Requirements -
Please update the part of the data that opens with the line containing "Switch group calendar to Month view" and closes with the line containing "(x=114, y=141)" by changing "Month view" to "Week view" and keeping everything else the same. Give back only those lines, with the pictures left out.

Material provided -
- - - - - - -

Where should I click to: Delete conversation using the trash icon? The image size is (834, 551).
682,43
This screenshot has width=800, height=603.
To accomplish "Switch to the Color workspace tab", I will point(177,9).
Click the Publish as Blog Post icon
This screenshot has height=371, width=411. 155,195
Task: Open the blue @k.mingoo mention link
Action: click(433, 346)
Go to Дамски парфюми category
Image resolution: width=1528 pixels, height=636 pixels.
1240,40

- - - - - - -

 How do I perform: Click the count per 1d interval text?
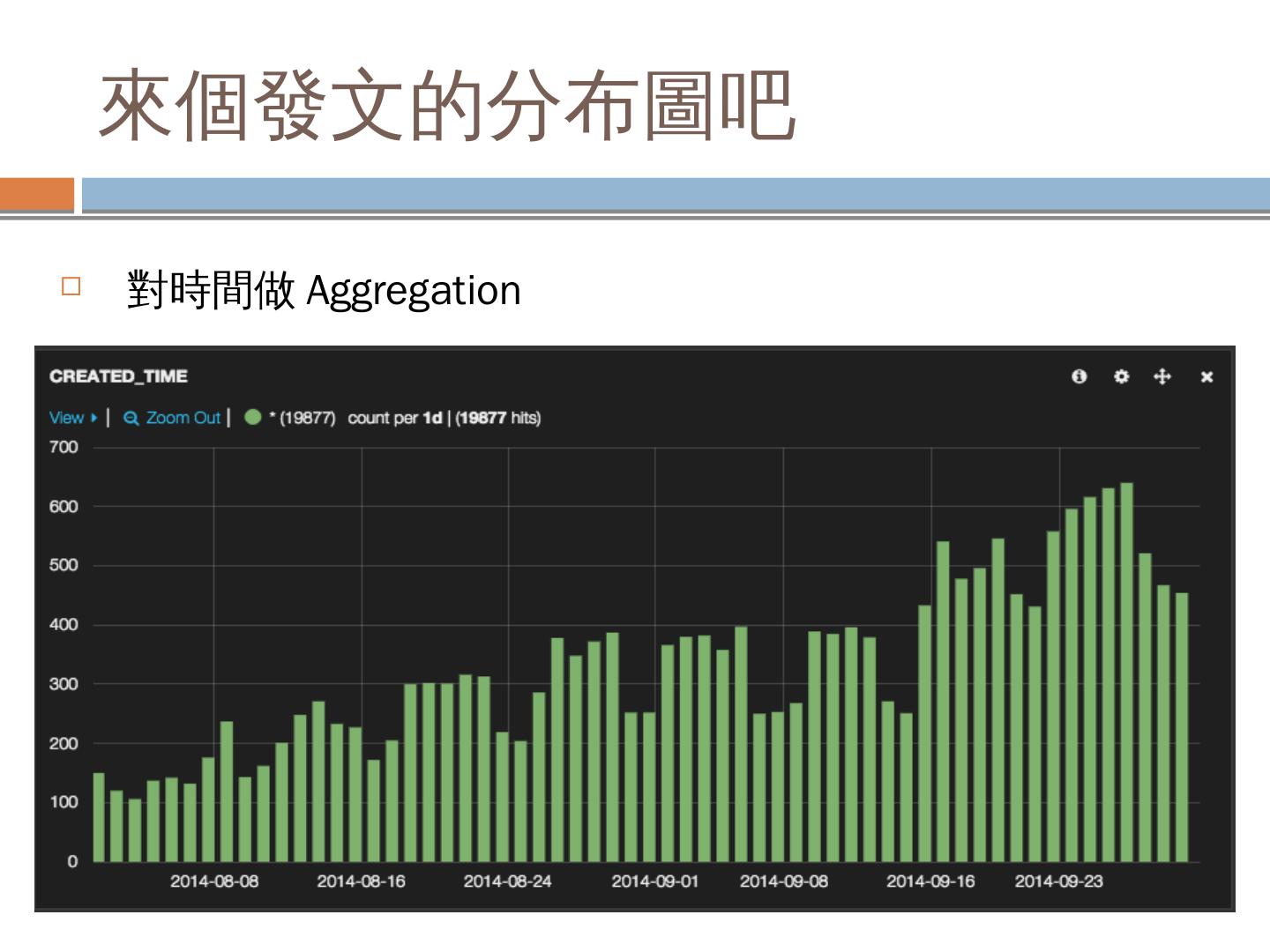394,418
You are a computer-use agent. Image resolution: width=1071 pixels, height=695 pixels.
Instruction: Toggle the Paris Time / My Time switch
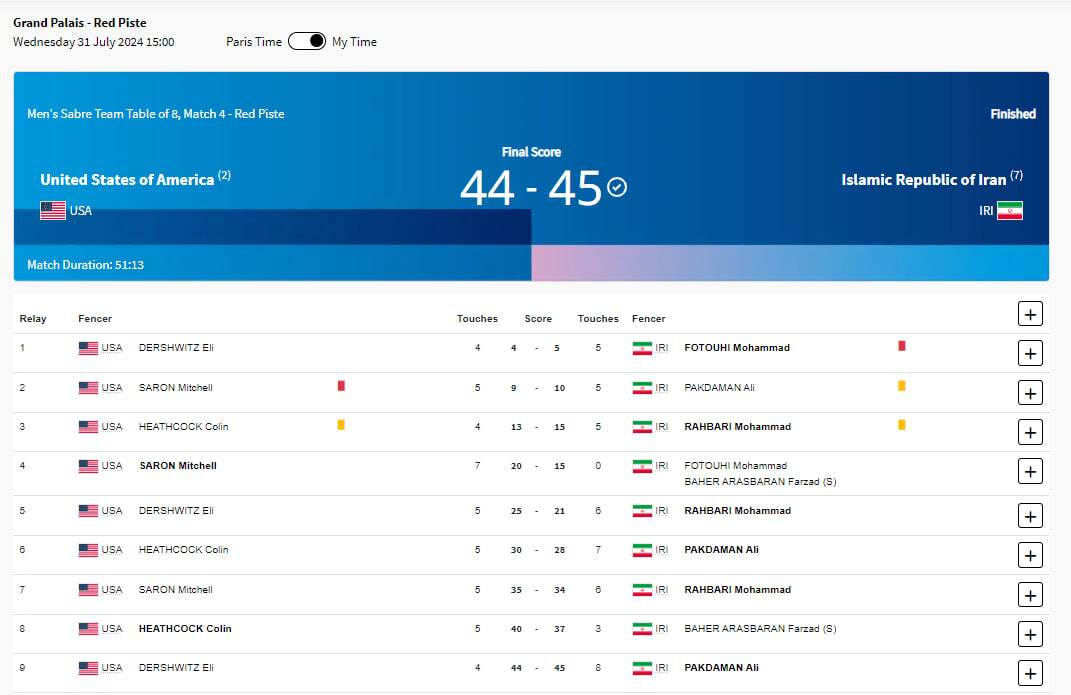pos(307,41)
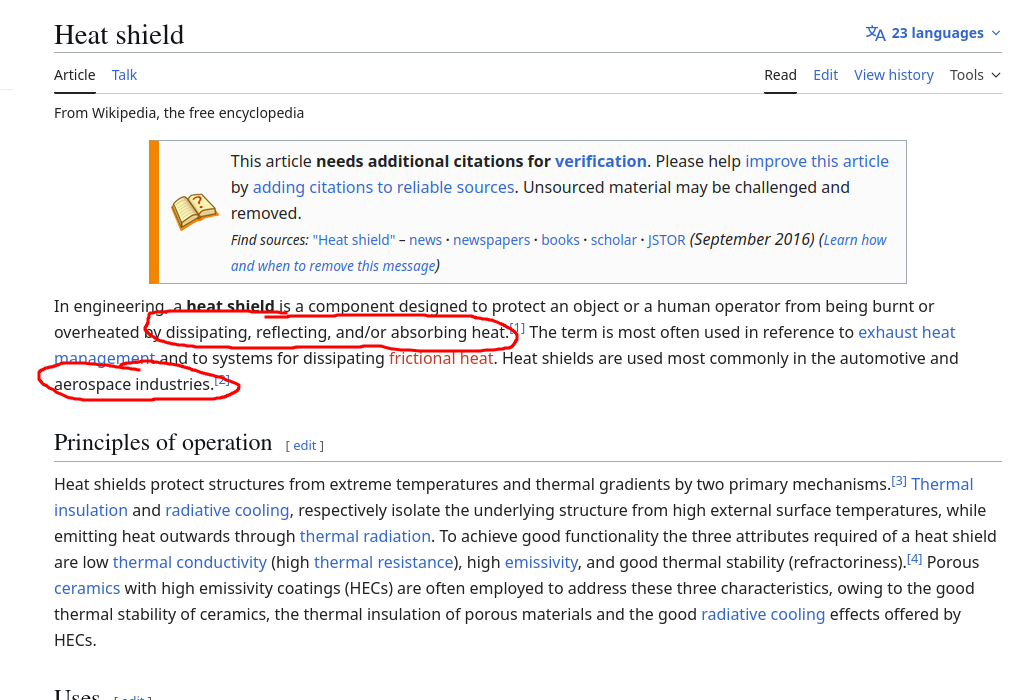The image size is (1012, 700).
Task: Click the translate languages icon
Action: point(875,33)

- - - - - - -

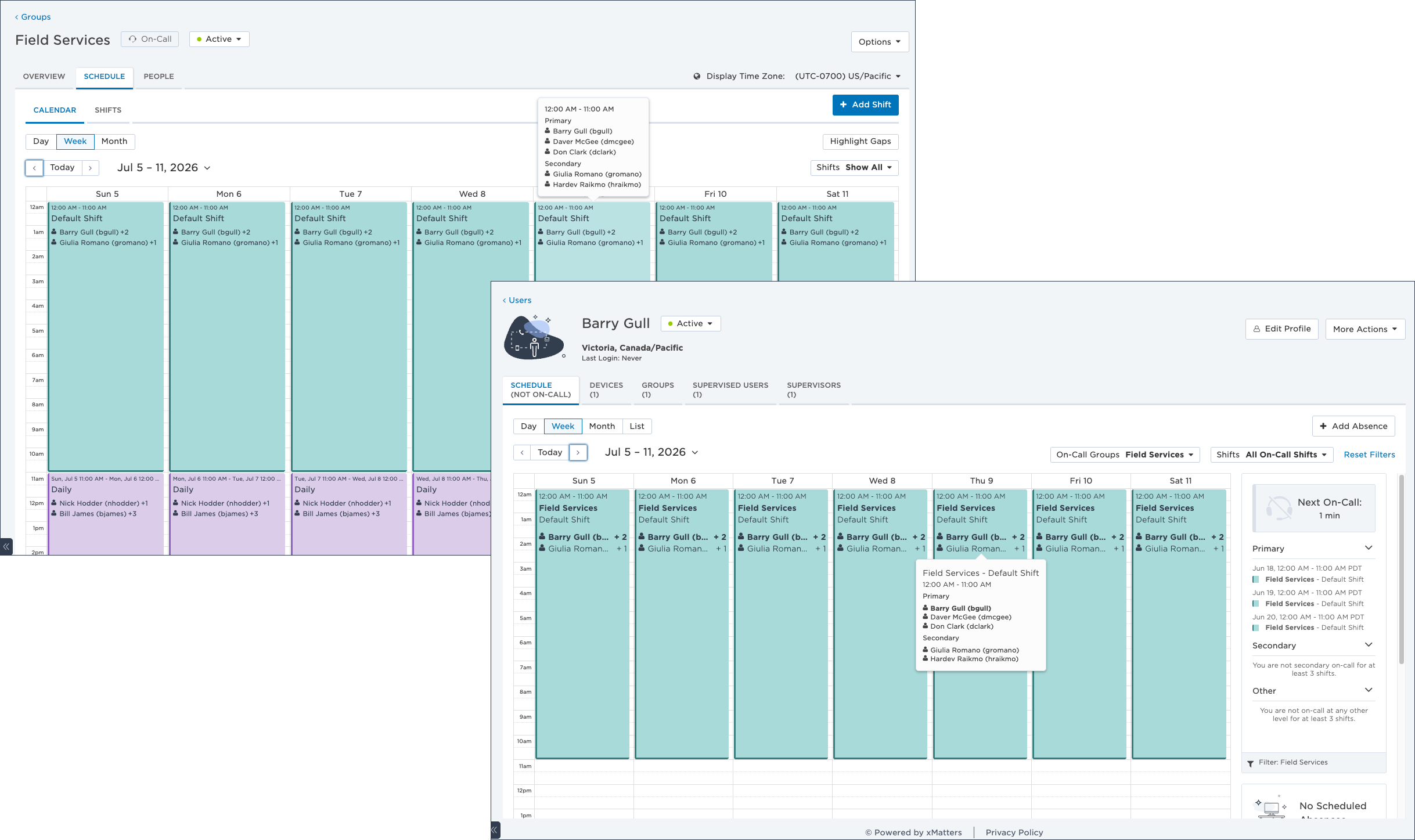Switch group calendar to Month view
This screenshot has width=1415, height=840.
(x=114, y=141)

- - - - - - -

Answer to the problem -
Switch group calendar to Week view
This screenshot has width=1415, height=840.
(x=114, y=141)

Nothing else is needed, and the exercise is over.